START PROVIDED DATA

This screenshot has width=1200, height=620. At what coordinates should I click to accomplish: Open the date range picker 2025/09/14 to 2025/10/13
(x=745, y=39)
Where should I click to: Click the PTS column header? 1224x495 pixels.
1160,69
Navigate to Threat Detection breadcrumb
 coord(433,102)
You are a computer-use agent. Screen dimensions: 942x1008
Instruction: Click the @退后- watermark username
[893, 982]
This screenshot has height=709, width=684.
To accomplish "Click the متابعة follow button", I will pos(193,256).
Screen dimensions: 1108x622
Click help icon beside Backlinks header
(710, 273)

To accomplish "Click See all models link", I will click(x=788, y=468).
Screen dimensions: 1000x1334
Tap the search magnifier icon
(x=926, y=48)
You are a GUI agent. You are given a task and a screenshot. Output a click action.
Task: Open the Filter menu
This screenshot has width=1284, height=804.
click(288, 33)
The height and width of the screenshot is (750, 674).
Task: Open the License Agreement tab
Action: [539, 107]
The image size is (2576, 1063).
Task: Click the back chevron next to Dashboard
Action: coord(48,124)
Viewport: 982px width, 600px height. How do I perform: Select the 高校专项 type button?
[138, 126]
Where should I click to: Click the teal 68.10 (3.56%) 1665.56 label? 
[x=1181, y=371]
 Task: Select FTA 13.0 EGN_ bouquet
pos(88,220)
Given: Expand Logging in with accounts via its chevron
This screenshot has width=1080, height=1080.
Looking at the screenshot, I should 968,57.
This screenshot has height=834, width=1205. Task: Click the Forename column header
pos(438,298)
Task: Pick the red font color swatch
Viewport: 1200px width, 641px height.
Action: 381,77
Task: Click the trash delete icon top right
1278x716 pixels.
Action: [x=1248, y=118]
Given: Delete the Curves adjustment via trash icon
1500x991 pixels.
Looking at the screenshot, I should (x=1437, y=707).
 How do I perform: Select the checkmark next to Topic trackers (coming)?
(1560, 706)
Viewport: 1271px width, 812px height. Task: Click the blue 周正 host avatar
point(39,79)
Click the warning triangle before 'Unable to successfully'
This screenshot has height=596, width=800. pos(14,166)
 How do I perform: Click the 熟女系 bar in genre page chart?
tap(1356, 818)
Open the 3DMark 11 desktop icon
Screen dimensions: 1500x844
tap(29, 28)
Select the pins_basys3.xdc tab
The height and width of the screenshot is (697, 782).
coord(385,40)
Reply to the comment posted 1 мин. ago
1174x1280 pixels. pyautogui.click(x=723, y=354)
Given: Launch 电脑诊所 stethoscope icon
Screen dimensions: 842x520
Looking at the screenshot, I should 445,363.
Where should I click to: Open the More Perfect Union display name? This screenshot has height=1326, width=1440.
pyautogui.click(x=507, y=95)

END PROVIDED DATA

State how many lines of the entries above include the string "agent". The reply is that number alone.

ANSWER TO THE EXERCISE:
2